Each of these tariff rate components may be set and approved by the IURC in separate proceedings at different points in time (currently the FAC proceedings occur on a quarterly basis and AES Indiana's other rider proceedings all occur on an annual basis). These components function somewhat independently of one another, but the overall structure of our rates and charges would be subject to review at the time of any review of our basic rates and charges.

For additional discussion of the regulatory environment related to our business, see the discussion in Note 2, “Regulatory Matters” to the Financial Statements of this Annual Report on Form 10-K, which is incorporated by reference herein.

ENVIRONMENTAL MATTERS
 
We are subject to various federal, state, regional and local environmental protection and health and safety laws and regulations governing, among other things, the generation, storage, handling, use, disposal and transportation of regulated materials, including ash; the use and discharge of water used in generation boilers and for cooling purposes; the emission and discharge of hazardous and other materials, including GHGs, into the environment; climate change; species and habitat protections and the health and safety of our employees. These laws and regulations often require a lengthy and complex process of obtaining and renewing permits and other governmental authorizations from federal, state and local agencies. Violation of these laws, regulations or permits can result in substantial fines, other sanctions, suspension or revocation of permits and/or facility shutdowns. There can be no assurance that we have been or will be at all times in full compliance with such laws, regulations and permits.
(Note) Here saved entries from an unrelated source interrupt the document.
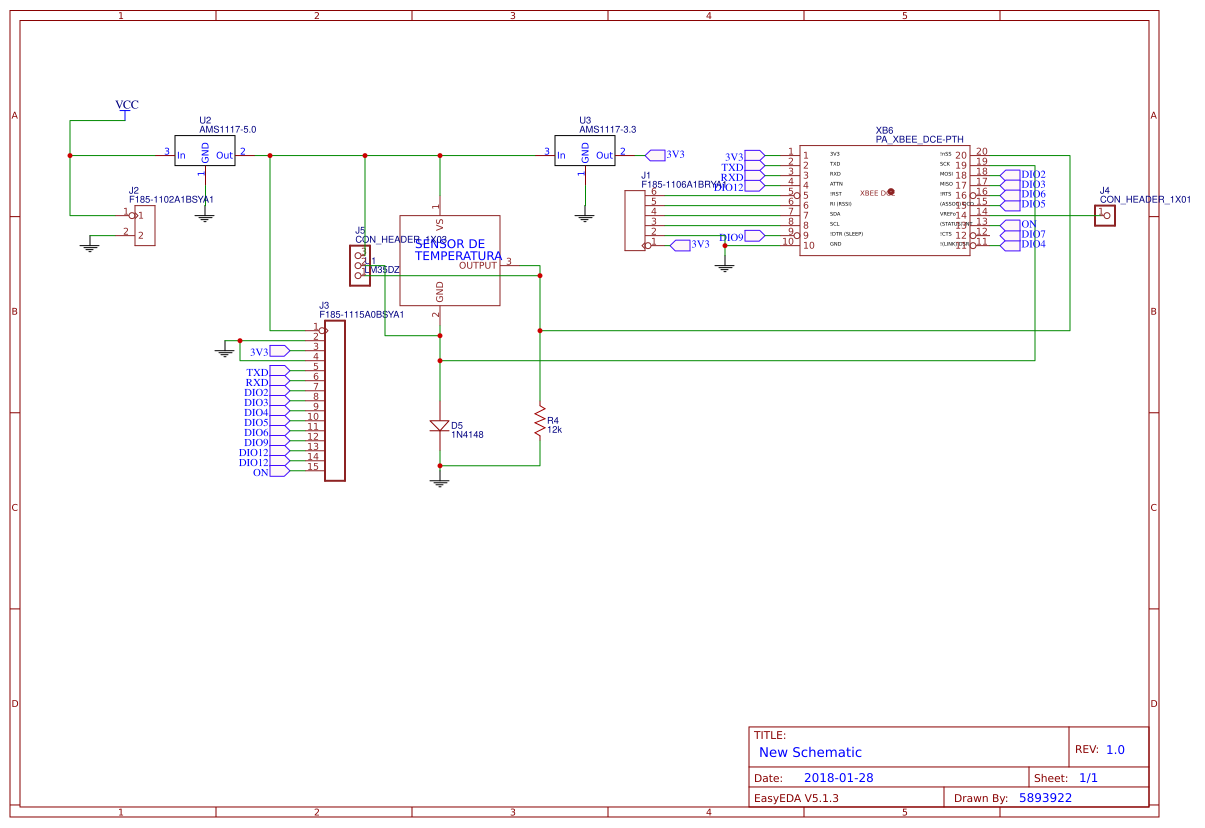Click the VCC power symbol

point(126,105)
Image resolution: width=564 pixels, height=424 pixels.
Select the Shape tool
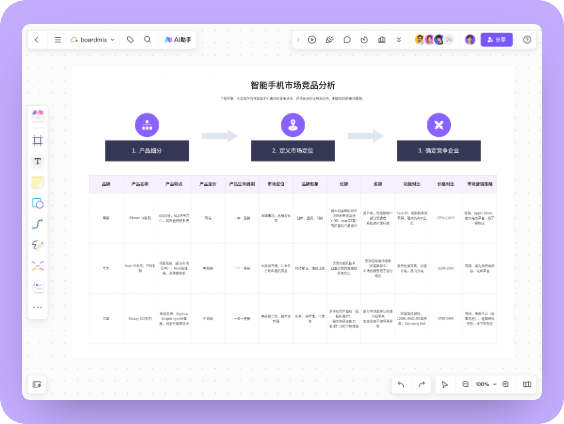point(38,203)
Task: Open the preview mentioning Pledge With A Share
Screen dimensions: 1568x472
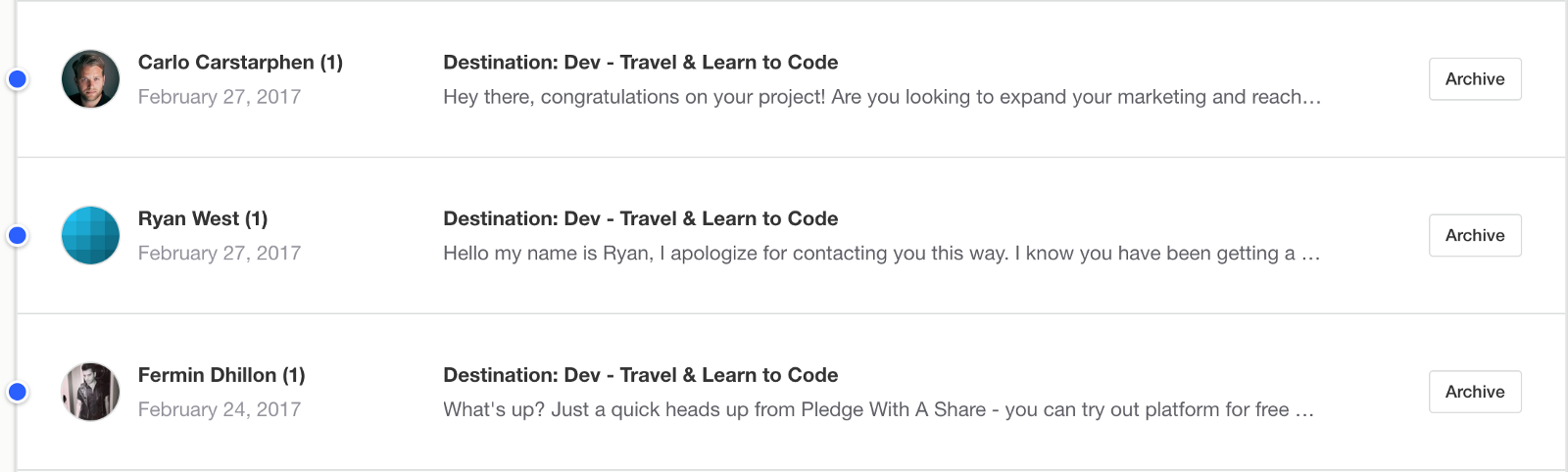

Where no accrued liability has been recognized, it is reasonably possible that some matters could be decided unfavorably to us and could require us to pay damages or make expenditures in amounts that could be material but could not be estimated as of December 31, 2024.

From time to time, we are subject to enforcement actions for claims of noncompliance with environmental laws and regulations. AES Indiana cannot assure that it will be successful in defending against any claim of noncompliance. However, we do not believe any currently open environmental investigations will result in fines material to our results of operations, financial condition and cash flows.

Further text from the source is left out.